*Extrait proposé:*
##########
Pour subvenir également au paiement de la solde de non-activité des officiers
des tirailleurs francs qui ont été licenciés par l’arrêté du 19 août, sans
avoir été replacés dans aucun service et sans qu’il leur ait été fait
application de la loi du 22 septembre, et enfin pour subvenir à la solde des
simples volontaires appartenant aux villes de Maestricht et de Luxembourg, pour
tout le temps qu’ils ne pourront rentrer dans leurs foyers, une somme de 20,000
fl.
« En cas
d’insuffisance, ces sommes seront réparties proportionnellement au montant de
la créance de chacun. »
En arrivant ainsi
au résultat de ses délibérations, votre commission ne s’est pas dissimulé les
conséquences onéreuses de sa conviction, si cette conviction venait à être
partage par la chambre, et elle ne s’est pas dissimulé non plus la force des
objections que l’on peut opposer à l’opinion qu’elle vient de manifester sur
les diverses questions qu’elle a été appelée à résoudre, et qui sont de nature
à renouveler de longues discussions. Aussi désire-t-elle ardemment que, sans
rien préjuger sur le droit, la chambre se décide de préférence à étouffer tous
débats ultérieurs au moyen d’une espèce de transaction qui, moyennant un
sacrifice une fois fait par l’Etat, le libèrerait entièrement des prétentions
qui ont été ou pourraient être formées par les officiers des corps francs et
des bataillons des tirailleurs francs. Elle a médité longuement et avec soin
quels pourraient être les moyens de parvenir à terminer de cette manière toutes
les difficultés, et voici le seul qui lui a paru praticable :
Ce serait d’ouvrir
au budget un crédit, au moyen duquel le gouvernement serait chargé de négocier
et de procurer le désistement des prétentions dont il s’agit. Les moyens de
conduire cette négociation avec succès ne paraissent pas devoir lui manquer,
puisque d’un côté le droit restera incertain, et que de l’autre, le cas
échéant, il peut faire application de la loi du 22 septembre, outre qu’il peut
également replacer un certain nombre dans les diverses branches de
l’administration publique.
##########
*Données sources:*

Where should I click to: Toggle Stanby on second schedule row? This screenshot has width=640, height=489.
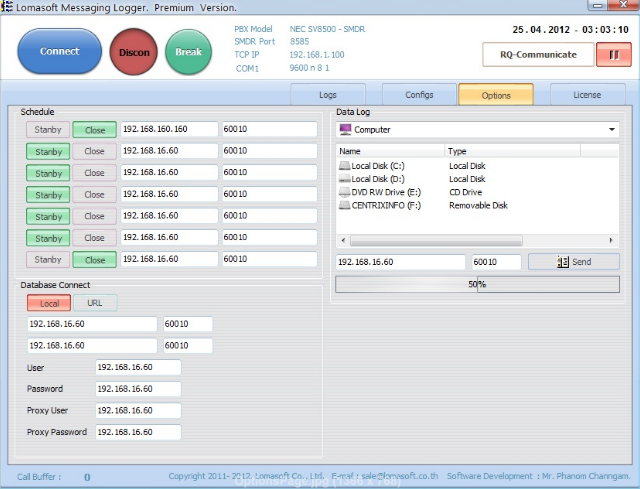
##########
*Consignes:*
**A.** Pouvez-vous résumer l'extrait en deux phrases ?
**B.** Selon l'extrait, de quels moyens le gouvernement disposerait-il pour conduire cette négociation avec succès ? Énumérez-les tous.

*Réponses:*
**A.** Consciente des conséquences onéreuses de ses conclusions et de la force des objections possibles, la commission souhaite que la chambre mette fin à tout débat ultérieur par une sorte de transaction : moyennant un sacrifice fait une fois par l'État, celui-ci serait libéré des prétentions des officiers des corps francs et des bataillons des tirailleurs francs. Le seul moyen qui lui paraît praticable est d'ouvrir au budget un crédit permettant au gouvernement de négocier le désistement de ces prétentions.

**B.**
- Le droit restera incertain.
- Le cas échéant, il peut faire application de la loi du 22 septembre.
- Il peut replacer un certain nombre d'entre eux dans les diverses branches de l'administration publique.